The Oibora-Asakura Sue Ware Kiln Site (老洞・朝倉須恵器窯跡, Oibora-Asakura sueki kama ato) is an archaeological site containing a group of Nara period kilns located in the Akutami neighborhood of the city of Gifu in the Chūbu region of Japan. The site was designated a National Historic Site of Japan in 1979.

==Overview==
Ancient Mino Province was a major center for the manufacturing of Sue pottery from before the Nara period, and numerous ruins of ancient kilns have been found in the area around the border of the modern cities of Gifu, Toki and Kakamigahara. In the southern foothills of the Kakamigahara Mountains more than 130 Sue pottery kilns from the Nara and Heian periods are distributed. The Oibora-Asakura site is located on the western edge of this area, on the northern and southern slopes of the Suwa Mountains near the Nagara River. In 1967, a Sue pottery engraved with the words "Mino Kuni" was excavated from the remains of the Asakura kiln at the southern foot of the mountain, and more than four kiln sites were later discovered. In 1977, another site containing a Sue pottery fragment stamped with the "Mino Province" mark was discovered from the Oibora kiln site at the northern foot of the mountain, and three kiln ruins were confirmed at this location. Both sites date from the latter half of the 7th century to the early 8th century and our 70,000 pottery shards were found.

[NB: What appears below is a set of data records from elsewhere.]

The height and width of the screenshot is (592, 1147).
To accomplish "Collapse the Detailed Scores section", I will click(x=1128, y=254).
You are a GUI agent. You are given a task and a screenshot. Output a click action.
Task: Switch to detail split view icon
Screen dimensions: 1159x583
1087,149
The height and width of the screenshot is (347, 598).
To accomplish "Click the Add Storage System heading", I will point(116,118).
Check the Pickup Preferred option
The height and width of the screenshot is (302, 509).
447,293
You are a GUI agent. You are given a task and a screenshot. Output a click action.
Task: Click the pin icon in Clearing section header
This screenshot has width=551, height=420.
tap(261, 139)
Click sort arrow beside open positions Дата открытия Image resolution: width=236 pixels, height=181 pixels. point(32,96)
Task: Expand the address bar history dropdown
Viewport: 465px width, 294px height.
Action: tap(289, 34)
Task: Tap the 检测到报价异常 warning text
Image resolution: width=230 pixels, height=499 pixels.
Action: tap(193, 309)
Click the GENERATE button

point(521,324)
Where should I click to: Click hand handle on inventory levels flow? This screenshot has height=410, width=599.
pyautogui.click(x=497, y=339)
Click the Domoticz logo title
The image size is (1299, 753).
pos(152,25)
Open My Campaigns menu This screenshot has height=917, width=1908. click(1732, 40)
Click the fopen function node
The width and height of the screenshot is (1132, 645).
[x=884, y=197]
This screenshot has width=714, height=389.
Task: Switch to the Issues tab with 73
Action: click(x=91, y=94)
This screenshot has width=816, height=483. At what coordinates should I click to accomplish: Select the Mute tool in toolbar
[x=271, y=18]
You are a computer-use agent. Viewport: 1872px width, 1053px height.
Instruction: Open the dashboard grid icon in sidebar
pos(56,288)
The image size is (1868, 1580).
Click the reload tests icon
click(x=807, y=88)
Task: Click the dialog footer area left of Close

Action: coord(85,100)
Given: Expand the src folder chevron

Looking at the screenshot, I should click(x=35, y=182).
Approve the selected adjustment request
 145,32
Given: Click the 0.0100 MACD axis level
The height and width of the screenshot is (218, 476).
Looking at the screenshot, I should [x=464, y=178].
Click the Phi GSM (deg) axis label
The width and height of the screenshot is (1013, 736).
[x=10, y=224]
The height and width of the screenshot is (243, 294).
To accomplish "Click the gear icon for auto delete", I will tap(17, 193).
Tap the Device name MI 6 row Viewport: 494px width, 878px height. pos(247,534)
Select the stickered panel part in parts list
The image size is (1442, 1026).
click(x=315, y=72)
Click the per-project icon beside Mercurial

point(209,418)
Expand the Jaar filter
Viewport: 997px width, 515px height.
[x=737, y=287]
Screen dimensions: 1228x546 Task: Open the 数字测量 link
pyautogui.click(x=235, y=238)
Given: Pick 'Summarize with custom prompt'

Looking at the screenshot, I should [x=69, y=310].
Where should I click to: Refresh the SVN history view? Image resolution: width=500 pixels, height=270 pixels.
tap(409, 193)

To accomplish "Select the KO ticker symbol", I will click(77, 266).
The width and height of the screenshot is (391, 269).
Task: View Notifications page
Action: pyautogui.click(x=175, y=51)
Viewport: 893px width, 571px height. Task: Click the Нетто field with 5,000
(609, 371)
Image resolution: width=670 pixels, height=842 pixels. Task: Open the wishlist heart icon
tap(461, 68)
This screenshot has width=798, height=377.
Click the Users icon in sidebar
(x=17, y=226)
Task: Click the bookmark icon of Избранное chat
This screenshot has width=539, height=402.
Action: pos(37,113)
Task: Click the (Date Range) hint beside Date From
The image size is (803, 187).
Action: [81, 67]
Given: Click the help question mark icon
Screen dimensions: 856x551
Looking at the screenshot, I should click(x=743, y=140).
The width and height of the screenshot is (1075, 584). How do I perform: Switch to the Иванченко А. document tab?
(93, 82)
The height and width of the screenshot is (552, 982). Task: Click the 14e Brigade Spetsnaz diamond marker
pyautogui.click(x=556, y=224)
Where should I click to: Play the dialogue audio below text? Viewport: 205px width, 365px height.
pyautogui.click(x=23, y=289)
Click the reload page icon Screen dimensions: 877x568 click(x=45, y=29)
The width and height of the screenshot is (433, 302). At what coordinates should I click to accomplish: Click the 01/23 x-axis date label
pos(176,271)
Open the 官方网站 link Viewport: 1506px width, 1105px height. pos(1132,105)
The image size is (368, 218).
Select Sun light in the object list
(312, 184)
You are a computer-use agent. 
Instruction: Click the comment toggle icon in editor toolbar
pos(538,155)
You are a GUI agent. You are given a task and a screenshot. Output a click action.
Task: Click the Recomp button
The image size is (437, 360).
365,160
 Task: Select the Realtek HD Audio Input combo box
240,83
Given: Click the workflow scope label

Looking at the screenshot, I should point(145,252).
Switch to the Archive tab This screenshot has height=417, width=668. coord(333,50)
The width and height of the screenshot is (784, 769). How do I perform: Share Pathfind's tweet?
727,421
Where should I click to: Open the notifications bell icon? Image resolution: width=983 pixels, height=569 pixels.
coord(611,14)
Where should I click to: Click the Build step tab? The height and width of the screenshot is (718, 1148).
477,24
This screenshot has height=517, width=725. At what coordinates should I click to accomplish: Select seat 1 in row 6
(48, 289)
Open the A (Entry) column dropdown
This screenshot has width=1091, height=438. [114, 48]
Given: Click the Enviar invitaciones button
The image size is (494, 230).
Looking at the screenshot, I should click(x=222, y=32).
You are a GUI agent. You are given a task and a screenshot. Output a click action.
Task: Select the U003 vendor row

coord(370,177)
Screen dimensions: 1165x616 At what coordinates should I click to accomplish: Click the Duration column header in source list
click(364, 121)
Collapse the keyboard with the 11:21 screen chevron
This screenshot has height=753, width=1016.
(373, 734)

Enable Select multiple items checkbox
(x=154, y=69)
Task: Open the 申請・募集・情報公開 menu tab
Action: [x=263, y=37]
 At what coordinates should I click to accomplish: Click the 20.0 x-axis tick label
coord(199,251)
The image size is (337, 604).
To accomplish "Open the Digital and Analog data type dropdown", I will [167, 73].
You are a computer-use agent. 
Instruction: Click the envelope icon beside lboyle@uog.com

A ceramic stamp for making the "Mino Province" marking was also found at the Oibora site.

Some of the Sue pottery made at these sites have been discovered at various locations around Japan, including the site of the Heijō Palace in Nara, Ise Shrine in Mie prefecture and the Mino Kokubun-ji ruins.

The Oibora kiln site is about a ten minute walk from the "Higashi-Asakura" bus stop on the Gifu Bus from Meitetsu Gifu Station and the Asakura kiln site is about ten minutes from the "Suwayama housing complex" bus stop on the same route. Some of the excavated items from the Oibora kiln site are designated as Important Cultural Properties, and are at the Gifu City History Museum.